Alexander Manuputty: Proklamasi RMS 25/4/1950 bukan Makar

  • Eddi Santosa - detikNews

  • Den Haag - Apakah peristiwa Proklamasi RMS 25 April 1950 adalah merupakan peristiwa makar? Makar kepada siapa? Makar kepada Republik Indonesia Serikat (RIS)? Siapakah yang memberikan hak bagi RI untuk melarang kemerdekaan Maluku Selatan? Pertanyaan retorik di atas disampaikan pemimpin Front Kedaulatan Maluku (FKM), Alexander H. Manuputty, dalam pidato tertulis pada HUT Kemerdekaan Republik Maluku Selatan ke-54, 25 April lalu.

  • Naskah pidato tersebut beredar di Belanda dan sampai ke tangan detikcom hari ini (Rabu, 28/4/2004). Manuputty, yang dikini bermukim di California (AS), berusaha memenangi opini publik di Belanda dengan menjernihkan duduk soal negara Republik Maluku Selatan (RMS), sebuah negeri merdeka dan berdaulat yang dicita-citakan.

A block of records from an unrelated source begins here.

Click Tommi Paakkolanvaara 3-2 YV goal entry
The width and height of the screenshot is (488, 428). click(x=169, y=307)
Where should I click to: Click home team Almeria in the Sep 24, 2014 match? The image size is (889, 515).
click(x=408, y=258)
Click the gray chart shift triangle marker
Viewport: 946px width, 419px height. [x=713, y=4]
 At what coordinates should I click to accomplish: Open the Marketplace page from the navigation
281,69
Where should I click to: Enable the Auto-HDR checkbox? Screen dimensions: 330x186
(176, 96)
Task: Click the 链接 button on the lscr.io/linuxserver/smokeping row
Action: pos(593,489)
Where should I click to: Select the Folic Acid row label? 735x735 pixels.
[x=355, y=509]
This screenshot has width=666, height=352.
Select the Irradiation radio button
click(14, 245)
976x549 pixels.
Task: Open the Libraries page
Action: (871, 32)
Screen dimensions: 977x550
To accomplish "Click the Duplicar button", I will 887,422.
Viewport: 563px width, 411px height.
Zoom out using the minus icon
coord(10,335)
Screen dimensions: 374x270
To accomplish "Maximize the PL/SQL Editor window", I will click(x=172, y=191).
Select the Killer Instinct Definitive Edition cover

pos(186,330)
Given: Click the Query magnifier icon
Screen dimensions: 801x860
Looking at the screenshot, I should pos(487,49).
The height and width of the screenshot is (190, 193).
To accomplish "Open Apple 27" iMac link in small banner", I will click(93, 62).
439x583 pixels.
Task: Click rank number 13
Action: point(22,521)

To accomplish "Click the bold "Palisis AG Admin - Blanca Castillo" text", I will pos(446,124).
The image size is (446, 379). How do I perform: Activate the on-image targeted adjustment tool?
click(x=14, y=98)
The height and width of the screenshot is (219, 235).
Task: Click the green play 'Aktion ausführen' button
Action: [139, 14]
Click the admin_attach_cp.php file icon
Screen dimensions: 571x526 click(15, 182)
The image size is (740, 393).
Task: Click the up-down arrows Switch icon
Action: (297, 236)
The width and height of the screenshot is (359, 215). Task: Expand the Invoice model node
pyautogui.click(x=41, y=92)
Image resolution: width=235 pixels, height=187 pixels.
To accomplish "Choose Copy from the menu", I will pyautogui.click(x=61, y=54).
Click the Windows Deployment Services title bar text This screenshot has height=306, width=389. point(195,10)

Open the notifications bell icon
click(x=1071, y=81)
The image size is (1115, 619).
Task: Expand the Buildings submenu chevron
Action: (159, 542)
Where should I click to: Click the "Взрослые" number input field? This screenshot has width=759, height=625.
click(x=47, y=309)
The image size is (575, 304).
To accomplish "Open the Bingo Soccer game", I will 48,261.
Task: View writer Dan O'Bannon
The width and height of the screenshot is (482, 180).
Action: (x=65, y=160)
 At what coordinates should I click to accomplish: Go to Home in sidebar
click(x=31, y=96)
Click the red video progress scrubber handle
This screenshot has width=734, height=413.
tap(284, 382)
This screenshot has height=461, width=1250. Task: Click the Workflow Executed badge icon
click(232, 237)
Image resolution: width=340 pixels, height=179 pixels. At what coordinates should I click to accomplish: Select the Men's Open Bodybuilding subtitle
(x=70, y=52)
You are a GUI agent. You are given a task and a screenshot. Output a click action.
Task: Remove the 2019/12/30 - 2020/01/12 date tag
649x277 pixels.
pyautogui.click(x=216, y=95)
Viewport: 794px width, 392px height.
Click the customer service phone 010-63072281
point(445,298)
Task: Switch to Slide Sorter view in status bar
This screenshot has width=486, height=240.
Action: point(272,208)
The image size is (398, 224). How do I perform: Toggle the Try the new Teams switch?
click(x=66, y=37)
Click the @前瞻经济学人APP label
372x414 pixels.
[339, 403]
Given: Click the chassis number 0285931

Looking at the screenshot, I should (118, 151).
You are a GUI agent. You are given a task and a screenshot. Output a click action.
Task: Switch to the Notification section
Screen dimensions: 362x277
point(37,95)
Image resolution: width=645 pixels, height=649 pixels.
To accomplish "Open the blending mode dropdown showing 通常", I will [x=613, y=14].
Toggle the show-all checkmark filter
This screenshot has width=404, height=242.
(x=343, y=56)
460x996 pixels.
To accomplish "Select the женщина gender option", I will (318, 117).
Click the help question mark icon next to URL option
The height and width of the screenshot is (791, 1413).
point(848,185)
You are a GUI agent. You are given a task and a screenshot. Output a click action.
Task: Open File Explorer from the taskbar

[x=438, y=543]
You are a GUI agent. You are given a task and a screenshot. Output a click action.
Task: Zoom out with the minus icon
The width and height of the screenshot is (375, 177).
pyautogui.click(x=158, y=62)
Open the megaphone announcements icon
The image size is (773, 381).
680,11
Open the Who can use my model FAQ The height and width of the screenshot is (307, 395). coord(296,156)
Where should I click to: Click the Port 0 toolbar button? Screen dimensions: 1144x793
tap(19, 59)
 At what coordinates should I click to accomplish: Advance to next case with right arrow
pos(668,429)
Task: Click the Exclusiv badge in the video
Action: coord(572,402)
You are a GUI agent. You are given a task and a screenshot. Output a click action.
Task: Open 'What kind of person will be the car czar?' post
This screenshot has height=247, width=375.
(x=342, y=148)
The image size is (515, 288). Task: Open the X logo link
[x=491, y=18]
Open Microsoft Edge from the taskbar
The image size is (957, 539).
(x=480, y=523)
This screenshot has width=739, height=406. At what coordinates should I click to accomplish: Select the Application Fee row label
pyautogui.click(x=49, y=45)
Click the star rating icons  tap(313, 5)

  • Ia antara lain mengungkap soal latar belakang yuridis, yang mungkin saja selama ini dipahami secara berbeda di pihak Indonesia. "Bukankah dalam RIS ada Ketentuan Pelaksanaan Penentuan Nasib Sendiri yang ditujukan kepada Republik Indonesia (RI) Yogyakarta, negara-negara bagian lainnya, Maluku dan lain-lain daerah di Kepulauan Indonesia?" tanya Manuputty, dalam lembaran berkop Front Kedaulatan Maluku (FKM) untuk Republik Maluku Selatan (RMS), dengan alamat Kantor Pusat di Jl. Dr. Kayadoe, No. 71, Lrg. PMI Kudamati, Ambon, Moluccas. Manuputty, yang menyebut Maluku sebagai 'Tanah yang Dijanjikan' dengan mengutip Lukas 12 : 32, menambahkan bahwa dalam Negara Indonesia Timur (NIT) juga ada Pasal 5 Muktamar Denpasar (7 Desember 1946) yang menjamin pelaksanaan Penentuan Nasib Sendiri bagi ketigabelas wilayah otonom dalam NIT, termasuk juga untuk Maluku.

  • "Bukankah Maluku pada saat itu berada di bawah kekuasaan dan kewenangan Dewan Maluku Selatan (DMS)? Bukankah DMS tidak mempunyai hubungan dengan RI, baik itu hubungan konstitusional, struktural maupun fungsional?" sambungnya. Dijelaskan bahwa hubungan Maluku Selatan dengan NIT adalah hubungan secara bersyarat melalui Keputusan DMS tertanggal 11 Maret 1947 untuk pelaksanaan kemerdekaan Maluku Selatan jika NIT tidak memperhatikan kepentingan Maluku Selatan. "RI merdeka sebagai negara bagian maupun negara bebas sendiri tidak ada yang melarang, kenapa untuk Maluku Selatan RI melarangnya? Siapakah yang memberikan hak bagi RI untuk melarang kemerdekaan Maluku Selatan," gugat Manuputty.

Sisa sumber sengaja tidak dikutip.